St. Joseph’s House in New York is based on systematic unselfishness. It is one of the 50 houses of hospitality which have been generated by the Catholic Worker movement across the continent.
Each day 200 to 300 destitute people from the Bowery area of New York City find at St. Joseph’s House not only a warm meal but an atmosphere of unconditional acceptance.
Since its inception, engaging in these “works of mercy” has been central to the Catholic Worker movement. Serving the hungry, the homeless, and the hopeless provides both the lens for viewing society’s structural oppression and builds what Peter Maurin called “cells of good living,” rooted in the simple truths of the gospel.
The Catholic Worker volunteers believe that the way that one shares and gives is far more important than the actual ladles of soup or slices of bread. “It is not just the giving of things,” one volunteer said, “but of ourselves.
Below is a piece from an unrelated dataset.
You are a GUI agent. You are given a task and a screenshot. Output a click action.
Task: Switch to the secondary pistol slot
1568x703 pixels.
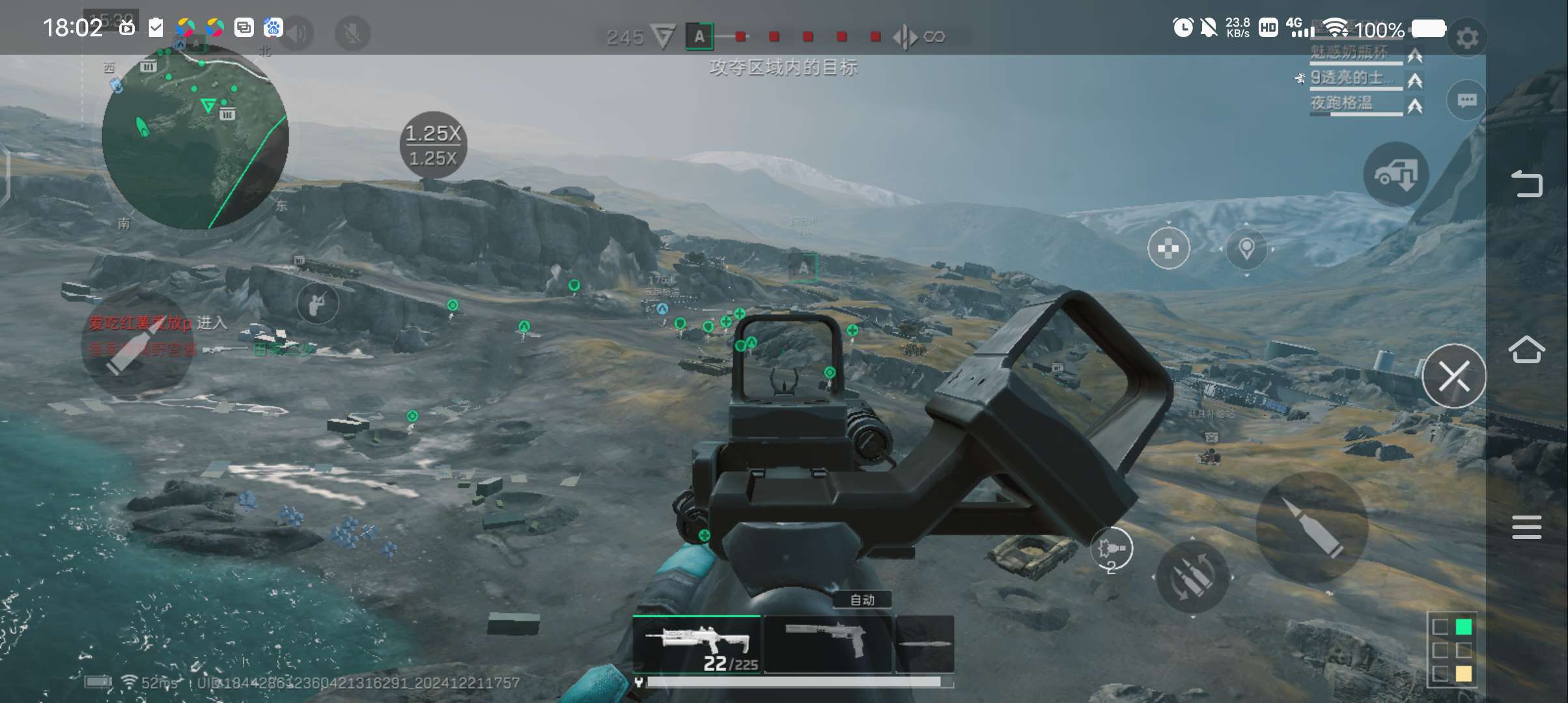828,644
That is what we most can give.”
A few blocks from St. Joseph’s House is a municipal shelter run by New York City for feeding and providing beds to destitute men. So the food served at St. Joseph’s House is seldom the difference between eating or not. Most come to this crowded soup kitchen for another reason. It is a place where no questions are asked, no prayers are required, no conversions are eagerly anticipated, where nothing is demanded.
The municipal shelter operates very efficiently, but it is described as a “real jungle.” Its dehumanizing atmosphere is the common result when works of mercy become the duty of governmental bureaucracies. The shelter carries out a necessary function rather than a ministry.